The Shakespeare Conference: SHK 18.0687  Friday, 12 October 2007

From: 		Carol Barton <This email address is being protected from spambots. You need JavaScript enabled to view it.>
Date: 		Wednesday, 10 Oct 2007 18:56:14 -0400
Subject: 18.0680 Authorial Intention
Comment: 	Re: SHK 18.0680 Authorial Intention

Larry Weiss remarks in part that "A human act has three essential 
elements, viz: Motive, Intent, and Conduct (not "to act, to do and to 
perform"). In other words, we are all subject to a sort of behavioral 
inertia; we do nothing until acted upon by an outside stimulus (motive), 
which inspires us to want to do something about it (intent) and then, as 
the last element in the chain, we engage in the desired conduct to 
satisfy or remove the motivational stimulus. So, if you see someone 
drink a glass of water, you may confidently assume that she wanted to do 
so (intent), and with slightly less certainly assume that she was 
thirsty (motive).  The first inference is just as valid if she drank a 
glass of wine, but we cannot ascribe the motive to thirst with the same 
degree of confidence-she might have wanted to savor the bouquet, get 
tipsy, etc."

But therein lies the rub, Counsel. Suppose the reason the person was 
drinking the glass of water was that someone standing behind the 
individual had coerced him or her into doing so--at knifepoint, though 
you couldn't see the blade--knowing that one can actually die from 
drinking too much water?

══════════════════════════════

• **To-do list**
**1.** Decide whether each statement agrees with the post on authorial intention, and back each yes or no by quoting the exact words from the post that decide it.
(a) Weiss says a human act has three essential elements.
(b) Weiss says that if she drank wine, thirst could be named as the motive with the same confidence.
(c) The reply pictures the person being made to drink at knifepoint.
**2.** Answer these questions from the post on authorial intention.
(a) Who sent the message?
(b) What does Weiss call the outside stimulus that moves us to act?
(c) According to the reply, what can a person actually die from?
**3.** Write out the part of the post on authorial intention starting with "But therein lies" and going on through "too much water?".
The data after this point plays no part in the work on the post.

• **Records supplied**

══════════════════════════════

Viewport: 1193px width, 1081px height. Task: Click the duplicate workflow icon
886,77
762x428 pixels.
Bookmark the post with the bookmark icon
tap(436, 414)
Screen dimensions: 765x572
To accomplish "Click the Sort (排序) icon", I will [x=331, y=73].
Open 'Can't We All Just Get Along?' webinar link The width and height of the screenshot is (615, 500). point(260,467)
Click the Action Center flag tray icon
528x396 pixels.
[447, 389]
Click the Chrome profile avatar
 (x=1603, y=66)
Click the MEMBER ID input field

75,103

══════════════════════════════

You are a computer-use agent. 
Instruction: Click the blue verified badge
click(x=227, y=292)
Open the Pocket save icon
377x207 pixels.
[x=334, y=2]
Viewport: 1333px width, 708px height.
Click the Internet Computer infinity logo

══════════════════════════════

• **Outputs**
**1.**
(a) Yes: "A human act has three essential elements, viz: Motive, Intent, and Conduct"
(b) No: "we cannot ascribe the motive to thirst with the same degree of confidence"
(c) Yes: "had coerced him or her into doing so--at knifepoint"

**2.**
(a) Carol Barton
(b) Motive
(c) Drinking too much water

**3.**
But therein lies the rub, Counsel. Suppose the reason the person was 
drinking the glass of water was that someone standing behind the 
individual had coerced him or her into doing so--at knifepoint, though 
you couldn't see the blade--knowing that one can actually die from 
drinking too much water?